The authors declare no conflicts of interest. The funders had no role in the design of the study; in the collection, analyses, or interpretation of data; in the writing of the manuscript, or in the decision to publish the results.

Figures

Figure 1
Figure 1
Ciliary biopsy findings of RSPH4A subjects. A total of 11 samples were submitted for electron microscopy, representative images of abnormal findings are shown. (a) Normal ciliary configuration [9 + 2]; (b) Abnormal peripheral microtubule configuration, [7 + 2]; (c) Single microtubule outside the 9 outer doublet rings [9 + 1]; (d) Extra central microtubule, [9 + 3]; (e) Electron dense material in central area surrounded by eight outer doublets [8 + 0]; (f) Single microtubule in position of the central pair [9 + 1]. (g,h) Abnormal microtubule organization and configuration, with displacement of peripheral doublets [9 + 0]; (i) Supernumerary central microtubules, [9 + 5]. (j) Central displacement of a peripheral doublet [8 + 4].
Figure 2
Figure 2
High-Resolution chest CT scans (HRCT) of PCD patients with positive RSPH4A genetic variants. (a) 15-year-old male homozygous for RSPH4A [c.921 + 3_921 + 6del (Intronic)] founder mutation shows a tree-in-bud pattern at left lower lobe (LLL), lingula, right lower lobe (RLL), right middle lobe (RML), right upper lobe (RUL). HRCT showed bilateral ground-glass appearance but no bronchiectasis. (b) 51-year-old male, homozygous for RSPH4A [c.921 + 3_921 + 6del (Intronic)] founder mutation who also had a heterozygous Variant of Unknown Significance (VUS) in DNAH5 c.1250C > G (p.Thr417Ser).
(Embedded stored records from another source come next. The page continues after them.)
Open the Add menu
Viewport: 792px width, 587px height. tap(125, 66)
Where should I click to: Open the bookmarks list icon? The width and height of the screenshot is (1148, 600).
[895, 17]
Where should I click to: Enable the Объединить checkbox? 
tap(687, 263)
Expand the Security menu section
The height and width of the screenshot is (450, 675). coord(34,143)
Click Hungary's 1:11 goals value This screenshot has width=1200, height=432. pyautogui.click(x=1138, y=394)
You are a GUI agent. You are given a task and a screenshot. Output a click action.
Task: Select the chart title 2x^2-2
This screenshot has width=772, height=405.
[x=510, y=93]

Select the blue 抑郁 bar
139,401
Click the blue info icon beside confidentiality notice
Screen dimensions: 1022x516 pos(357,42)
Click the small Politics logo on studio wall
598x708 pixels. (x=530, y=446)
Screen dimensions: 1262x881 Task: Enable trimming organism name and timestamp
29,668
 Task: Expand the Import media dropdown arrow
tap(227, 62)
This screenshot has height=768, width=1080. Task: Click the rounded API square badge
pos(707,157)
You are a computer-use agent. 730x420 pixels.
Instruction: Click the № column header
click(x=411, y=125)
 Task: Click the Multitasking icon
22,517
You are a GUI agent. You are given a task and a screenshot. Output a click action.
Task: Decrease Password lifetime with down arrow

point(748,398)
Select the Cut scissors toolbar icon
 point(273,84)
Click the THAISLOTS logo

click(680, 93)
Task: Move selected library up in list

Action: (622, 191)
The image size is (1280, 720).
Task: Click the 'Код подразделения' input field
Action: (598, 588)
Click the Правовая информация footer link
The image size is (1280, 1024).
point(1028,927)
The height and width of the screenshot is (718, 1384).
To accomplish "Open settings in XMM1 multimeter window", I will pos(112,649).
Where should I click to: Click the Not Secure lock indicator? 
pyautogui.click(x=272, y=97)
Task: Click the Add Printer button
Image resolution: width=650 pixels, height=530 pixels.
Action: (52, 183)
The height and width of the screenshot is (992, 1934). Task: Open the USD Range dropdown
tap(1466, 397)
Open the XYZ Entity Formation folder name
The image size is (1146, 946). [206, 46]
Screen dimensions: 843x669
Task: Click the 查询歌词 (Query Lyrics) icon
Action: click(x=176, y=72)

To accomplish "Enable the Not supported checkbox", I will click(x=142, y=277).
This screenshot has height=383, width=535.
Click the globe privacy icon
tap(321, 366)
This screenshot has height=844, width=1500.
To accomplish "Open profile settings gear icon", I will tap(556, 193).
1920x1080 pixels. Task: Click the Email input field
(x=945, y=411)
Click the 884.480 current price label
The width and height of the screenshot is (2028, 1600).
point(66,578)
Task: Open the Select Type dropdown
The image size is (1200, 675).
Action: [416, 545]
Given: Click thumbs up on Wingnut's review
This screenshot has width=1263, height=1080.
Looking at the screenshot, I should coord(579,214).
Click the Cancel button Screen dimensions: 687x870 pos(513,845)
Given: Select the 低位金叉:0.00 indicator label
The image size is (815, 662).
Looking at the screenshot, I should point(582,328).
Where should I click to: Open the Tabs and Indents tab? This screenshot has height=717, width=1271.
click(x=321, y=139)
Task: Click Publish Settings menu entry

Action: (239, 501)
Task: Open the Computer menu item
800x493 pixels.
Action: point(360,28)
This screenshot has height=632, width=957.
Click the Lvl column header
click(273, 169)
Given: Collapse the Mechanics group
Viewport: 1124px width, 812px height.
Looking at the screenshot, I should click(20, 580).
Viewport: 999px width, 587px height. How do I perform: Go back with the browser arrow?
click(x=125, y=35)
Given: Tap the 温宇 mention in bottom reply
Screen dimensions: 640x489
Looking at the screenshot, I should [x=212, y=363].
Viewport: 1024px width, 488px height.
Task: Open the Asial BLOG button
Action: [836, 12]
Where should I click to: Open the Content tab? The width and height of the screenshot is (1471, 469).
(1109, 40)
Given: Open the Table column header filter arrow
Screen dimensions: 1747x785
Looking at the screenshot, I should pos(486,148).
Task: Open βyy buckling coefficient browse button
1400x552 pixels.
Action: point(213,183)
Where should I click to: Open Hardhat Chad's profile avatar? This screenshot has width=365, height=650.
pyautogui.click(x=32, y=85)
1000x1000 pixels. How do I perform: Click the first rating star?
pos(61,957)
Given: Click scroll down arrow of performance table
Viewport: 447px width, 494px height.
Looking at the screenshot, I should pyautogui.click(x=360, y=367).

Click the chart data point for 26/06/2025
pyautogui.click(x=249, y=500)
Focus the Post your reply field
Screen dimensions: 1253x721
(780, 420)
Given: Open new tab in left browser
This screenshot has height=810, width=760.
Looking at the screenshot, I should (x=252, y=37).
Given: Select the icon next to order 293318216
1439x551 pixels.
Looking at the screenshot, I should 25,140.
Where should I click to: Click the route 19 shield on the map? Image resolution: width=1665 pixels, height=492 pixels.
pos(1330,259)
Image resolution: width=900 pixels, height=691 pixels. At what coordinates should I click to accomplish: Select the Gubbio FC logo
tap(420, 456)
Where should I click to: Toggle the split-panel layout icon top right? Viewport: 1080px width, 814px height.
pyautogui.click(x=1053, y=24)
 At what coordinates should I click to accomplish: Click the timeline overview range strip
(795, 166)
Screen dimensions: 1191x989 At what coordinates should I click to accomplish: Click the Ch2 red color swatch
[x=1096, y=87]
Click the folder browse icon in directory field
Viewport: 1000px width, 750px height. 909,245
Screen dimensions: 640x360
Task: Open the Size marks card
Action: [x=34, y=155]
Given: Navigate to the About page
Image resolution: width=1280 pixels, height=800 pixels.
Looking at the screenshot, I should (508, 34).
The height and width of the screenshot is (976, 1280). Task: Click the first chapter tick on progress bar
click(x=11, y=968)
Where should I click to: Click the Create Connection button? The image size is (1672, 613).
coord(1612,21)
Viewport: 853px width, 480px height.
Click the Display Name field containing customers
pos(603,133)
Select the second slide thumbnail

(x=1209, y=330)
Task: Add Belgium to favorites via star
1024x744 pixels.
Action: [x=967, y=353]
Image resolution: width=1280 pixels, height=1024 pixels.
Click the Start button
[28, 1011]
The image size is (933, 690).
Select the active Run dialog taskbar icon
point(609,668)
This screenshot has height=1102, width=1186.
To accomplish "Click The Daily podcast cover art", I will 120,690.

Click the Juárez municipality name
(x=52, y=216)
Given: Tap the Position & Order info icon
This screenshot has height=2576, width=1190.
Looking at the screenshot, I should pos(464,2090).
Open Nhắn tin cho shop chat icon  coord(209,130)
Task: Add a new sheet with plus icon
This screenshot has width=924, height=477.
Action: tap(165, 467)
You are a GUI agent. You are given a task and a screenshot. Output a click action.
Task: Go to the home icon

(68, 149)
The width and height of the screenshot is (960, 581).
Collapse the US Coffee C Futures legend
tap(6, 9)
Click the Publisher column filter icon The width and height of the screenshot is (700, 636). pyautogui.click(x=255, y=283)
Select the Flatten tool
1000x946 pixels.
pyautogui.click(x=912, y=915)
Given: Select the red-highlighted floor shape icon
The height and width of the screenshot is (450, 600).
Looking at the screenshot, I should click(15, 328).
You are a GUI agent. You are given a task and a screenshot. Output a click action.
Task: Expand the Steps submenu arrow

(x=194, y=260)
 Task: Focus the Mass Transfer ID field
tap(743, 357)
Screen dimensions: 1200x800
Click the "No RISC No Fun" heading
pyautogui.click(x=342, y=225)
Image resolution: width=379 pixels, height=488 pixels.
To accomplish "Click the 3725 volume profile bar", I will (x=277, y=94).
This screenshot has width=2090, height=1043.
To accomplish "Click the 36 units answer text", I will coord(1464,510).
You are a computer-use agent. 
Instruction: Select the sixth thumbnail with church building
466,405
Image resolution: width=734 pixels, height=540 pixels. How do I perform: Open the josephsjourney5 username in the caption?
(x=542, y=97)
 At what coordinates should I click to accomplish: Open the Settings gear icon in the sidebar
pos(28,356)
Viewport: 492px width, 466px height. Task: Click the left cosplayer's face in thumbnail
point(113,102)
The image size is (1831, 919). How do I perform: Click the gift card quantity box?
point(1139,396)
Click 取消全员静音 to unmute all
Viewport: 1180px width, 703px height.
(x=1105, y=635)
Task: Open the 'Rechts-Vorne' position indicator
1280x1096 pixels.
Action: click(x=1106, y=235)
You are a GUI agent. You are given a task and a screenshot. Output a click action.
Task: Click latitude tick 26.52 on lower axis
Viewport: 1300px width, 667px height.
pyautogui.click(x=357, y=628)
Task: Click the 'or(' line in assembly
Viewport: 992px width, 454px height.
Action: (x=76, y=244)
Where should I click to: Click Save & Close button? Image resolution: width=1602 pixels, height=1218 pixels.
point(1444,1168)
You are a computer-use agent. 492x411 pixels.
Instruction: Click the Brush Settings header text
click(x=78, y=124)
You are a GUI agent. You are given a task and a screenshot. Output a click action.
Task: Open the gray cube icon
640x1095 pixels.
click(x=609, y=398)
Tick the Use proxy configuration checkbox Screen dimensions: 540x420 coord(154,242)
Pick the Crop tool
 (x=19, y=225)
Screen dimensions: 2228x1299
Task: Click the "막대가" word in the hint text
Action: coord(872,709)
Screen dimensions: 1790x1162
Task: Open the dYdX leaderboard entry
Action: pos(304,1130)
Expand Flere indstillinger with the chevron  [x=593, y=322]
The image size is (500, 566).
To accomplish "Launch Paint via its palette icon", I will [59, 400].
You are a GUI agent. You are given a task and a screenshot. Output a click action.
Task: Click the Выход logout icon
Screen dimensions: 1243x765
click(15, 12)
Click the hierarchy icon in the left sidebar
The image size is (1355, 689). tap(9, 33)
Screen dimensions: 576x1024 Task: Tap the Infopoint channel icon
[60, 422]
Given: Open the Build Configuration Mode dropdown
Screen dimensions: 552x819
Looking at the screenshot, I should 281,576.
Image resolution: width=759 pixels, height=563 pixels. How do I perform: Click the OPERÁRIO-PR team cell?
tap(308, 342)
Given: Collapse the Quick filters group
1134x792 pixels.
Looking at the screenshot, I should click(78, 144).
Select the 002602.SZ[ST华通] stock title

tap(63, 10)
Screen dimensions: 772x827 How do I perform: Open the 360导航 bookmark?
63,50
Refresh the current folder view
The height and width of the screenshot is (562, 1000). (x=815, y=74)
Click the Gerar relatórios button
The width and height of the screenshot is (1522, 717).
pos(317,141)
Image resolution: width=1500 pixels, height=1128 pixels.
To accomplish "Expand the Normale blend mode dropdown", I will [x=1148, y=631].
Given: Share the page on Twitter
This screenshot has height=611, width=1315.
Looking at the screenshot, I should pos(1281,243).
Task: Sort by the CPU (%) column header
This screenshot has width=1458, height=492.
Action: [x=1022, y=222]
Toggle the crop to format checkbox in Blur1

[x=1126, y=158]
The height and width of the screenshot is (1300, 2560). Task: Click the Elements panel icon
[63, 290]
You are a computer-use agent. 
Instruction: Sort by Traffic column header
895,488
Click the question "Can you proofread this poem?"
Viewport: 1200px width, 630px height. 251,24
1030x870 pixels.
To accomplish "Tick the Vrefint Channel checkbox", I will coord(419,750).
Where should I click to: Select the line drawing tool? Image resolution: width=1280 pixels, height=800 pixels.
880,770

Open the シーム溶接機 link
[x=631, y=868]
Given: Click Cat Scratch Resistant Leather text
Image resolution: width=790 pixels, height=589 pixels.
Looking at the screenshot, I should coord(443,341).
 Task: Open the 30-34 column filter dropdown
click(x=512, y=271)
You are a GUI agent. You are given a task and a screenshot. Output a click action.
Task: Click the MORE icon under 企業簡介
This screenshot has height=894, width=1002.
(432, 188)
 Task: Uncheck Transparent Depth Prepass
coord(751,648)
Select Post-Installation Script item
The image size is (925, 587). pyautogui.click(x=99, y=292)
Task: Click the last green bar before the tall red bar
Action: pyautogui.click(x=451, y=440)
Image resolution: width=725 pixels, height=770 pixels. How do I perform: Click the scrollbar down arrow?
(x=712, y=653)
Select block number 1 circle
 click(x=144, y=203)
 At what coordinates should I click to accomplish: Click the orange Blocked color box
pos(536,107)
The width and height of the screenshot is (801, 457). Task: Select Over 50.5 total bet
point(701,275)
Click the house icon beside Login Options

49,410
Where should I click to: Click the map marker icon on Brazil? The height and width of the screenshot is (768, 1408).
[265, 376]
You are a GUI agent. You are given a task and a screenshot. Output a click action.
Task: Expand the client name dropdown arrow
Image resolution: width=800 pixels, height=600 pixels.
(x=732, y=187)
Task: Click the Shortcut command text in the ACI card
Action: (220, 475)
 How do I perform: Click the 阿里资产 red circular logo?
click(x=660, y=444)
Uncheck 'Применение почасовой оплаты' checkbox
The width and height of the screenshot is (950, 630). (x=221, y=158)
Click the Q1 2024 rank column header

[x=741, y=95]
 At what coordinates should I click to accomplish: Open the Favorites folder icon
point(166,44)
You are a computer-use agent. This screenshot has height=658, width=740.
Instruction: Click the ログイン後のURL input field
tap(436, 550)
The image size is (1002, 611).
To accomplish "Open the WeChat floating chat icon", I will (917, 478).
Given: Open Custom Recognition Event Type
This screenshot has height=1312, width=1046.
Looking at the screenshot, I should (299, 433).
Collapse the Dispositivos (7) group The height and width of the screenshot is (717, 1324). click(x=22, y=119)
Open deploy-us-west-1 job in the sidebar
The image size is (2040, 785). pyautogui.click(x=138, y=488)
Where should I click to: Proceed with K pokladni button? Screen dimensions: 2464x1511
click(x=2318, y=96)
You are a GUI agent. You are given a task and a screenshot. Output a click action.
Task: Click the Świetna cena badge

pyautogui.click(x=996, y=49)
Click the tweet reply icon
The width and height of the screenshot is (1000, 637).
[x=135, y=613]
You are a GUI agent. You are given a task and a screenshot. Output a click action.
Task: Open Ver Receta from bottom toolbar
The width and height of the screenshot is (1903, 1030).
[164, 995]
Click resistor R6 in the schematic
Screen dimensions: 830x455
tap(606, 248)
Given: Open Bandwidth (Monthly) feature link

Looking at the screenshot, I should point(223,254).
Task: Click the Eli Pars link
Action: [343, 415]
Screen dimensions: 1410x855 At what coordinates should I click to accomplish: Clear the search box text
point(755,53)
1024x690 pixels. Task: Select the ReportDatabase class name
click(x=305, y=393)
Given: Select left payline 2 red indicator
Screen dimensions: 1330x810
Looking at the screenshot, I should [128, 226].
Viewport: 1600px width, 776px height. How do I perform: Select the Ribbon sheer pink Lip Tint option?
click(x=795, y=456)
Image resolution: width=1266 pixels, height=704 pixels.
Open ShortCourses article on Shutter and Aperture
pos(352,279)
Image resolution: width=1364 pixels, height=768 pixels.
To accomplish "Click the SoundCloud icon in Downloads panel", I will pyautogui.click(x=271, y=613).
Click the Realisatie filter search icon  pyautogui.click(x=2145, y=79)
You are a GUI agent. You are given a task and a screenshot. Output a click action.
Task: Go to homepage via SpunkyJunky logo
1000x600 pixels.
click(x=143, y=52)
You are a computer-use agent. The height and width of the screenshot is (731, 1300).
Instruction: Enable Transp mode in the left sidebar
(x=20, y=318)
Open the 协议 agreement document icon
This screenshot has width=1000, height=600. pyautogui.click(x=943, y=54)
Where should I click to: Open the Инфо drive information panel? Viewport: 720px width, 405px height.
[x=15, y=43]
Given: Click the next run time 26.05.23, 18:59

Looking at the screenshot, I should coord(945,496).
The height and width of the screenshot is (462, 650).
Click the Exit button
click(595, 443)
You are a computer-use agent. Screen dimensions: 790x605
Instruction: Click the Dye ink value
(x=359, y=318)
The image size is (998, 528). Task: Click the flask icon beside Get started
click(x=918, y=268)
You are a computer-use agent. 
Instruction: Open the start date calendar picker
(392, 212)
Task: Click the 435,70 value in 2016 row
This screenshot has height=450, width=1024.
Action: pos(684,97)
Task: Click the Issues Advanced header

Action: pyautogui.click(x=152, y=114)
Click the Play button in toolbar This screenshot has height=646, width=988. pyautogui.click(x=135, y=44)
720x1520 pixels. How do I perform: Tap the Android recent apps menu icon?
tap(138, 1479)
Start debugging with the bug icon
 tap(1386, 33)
HRCT showed bibasilar bronchiectasis and parenchymal scarring tissue more evident at the LLL. (c) 13-year-old male with two pathogenic heterozygous genetic variants in RSPH4A [c.921 + 3_921 + 6del (Intronic)] and RSPH4A [c.1103T > G (p.Val368Gly)] and one heterozygous VUS in DNAH8 [c.9839A > T (p.Gln3280Leu)]. HRCT showed cylindrical and varicose bilateral bronchiectasis, multiple centrilobular nodules, and tree-in-bud opacities. (d) A 33-year-old female with one heterozygous RSPH4A [c.902A > C (p.Gln301Pro)] VUS who showed extensive bilateral bronchiectasis, reticular-nodular infiltrates with tree-in-bud changes at RML and RLL. Case 4 also had an heterozygous VUS on DNAAF3 [c.1672G > T (p.Glu558*)] and DNAH11 [c.11678C > T (p.Thr3893Met)]. All four cases had central apparatus abnormalities on the cilia ultrastructure examined by electron microscopy.